No voy a referirme al “suicidio político” de nadie. En Venezuela, ya los hay en tal cantidad que la lista es larga. Voy a referirme, literalmente, al suicidio, a ese dato señalado por las estadísticas, las pocas que hay en el país, que nos hablan de 162 personas que han decidido quitarse la vida y de 32 que lo han intentado en lo que va de este año hasta el mes de mayo. Sin contar las subregistradas bajo el eufemismo de “muertes de intención no determinada”.
Según la periodista, que hace un muy buen artículo en El País de España, eso significa que a final de año tendremos que 400 personas (1,2 suicidios por día) habrán tomado la drástica decisión de matarse, en otras palabras, de que “la vida no vale la pena”.
No es un problema que surgió este año. Desde 2015 el país ha experimentado un aumento significativo del suicidio, incluso en niños y jóvenes.
Este año han sido muchos venezolanos, especialmente hombres entre los 30 y 64 años y jóvenes entre 15 y 23 años, según las estadísticas citadas en dicho artículo, que han tomado esa decisión, lo cual habla del estado de ánimo actual de una sociedad que hasta no hace mucho la propaganda oficial nos decía, hasta la náusea, que Venezuela era el segundo o tercer país más feliz del mundo, hasta el punto de que para gestionar tanta felicidad Chávez creó el Viceministerio de la Felicidad, porque tanta felicidad debería tener una gerencia con estatus gerencial.
En el Mito de Sísifo, Camus señala: “No hay más que un problema filosófico serio: el suicidio” y que responder a la cuestión de si “vale la pena vivir la vida” es la pregunta fundamental de la filosofía. Pero todos sabemos que en Venezuela el suicidio que, por las estadísticas mostradas, es ya un fenómeno socialmente visible (Durkheim diría que es “un hecho social”) nadie se suicida motivado por un argumento ontológico.
Hay causas multifactoriales que deben ser necesariamente investigadas, especialmente, el hecho de que 40% de los suicidios se registra en el estado Mérida: la crisis económica y el estrés que produce en la gente que vive en la más absoluta precariedad, el éxodo masivo, que hace del país, un “país de adioses” (Así dice Rulfo de Comala, en Pedro Páramo), esa huida del país que rompió miles de proyectos de vida, que fracturó la continuidad de una vida cotidiana, esa cosa gris en gris que nos proporcionaba la seguridad, la identidad y la saludable certeza de que una vez que nos despertábamos por las mañanas, las cosas seguían allí, porque no hay nada que produzca más placer que el orden y la continuidad de una existencia sin sobresaltos.
Pero hay más, por ejemplo, los duelos no superados de las muertes de seres queridos producidos por la pandemia, que se fueron de esta vida en medio de la más absoluta soledad y desatención y la confirmación que, después de todo, de tanta riqueza malgastada y sustraída por los que han detentado el poder, Venezuela es un país de pobres.

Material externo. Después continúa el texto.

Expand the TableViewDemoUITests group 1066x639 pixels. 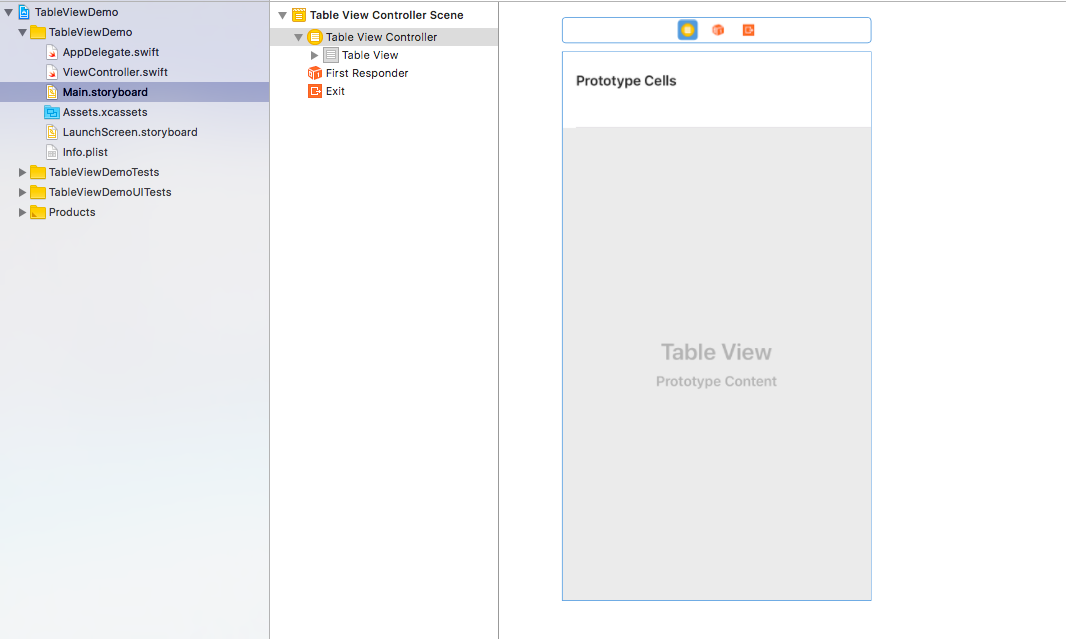click(23, 192)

Hace años cuando alguien se suicidaba, la gente se dedicaba a indagar sobre “las penas íntimas” o las dolencias ocasionadas por alguna “enfermedad incurable” sufrida por quien había optado por quitarse la vida. Ya lo he dicho, y se ha dicho, sobre las causas multifactoriales que hoy son la causa del significativo número de suicidios que se producen en el país y seguramente habrá personas que hayan apostado por la “violencia autoinfligida” para matarse por alguna pena de amor, pero hoy había que explorar como la situación antes descrita “ha afectado el estado emocional y personal” de los que se han quedado, también de los que se han ido del país que hoy ha sido privado de sus ilusiones y de sus esperanzas.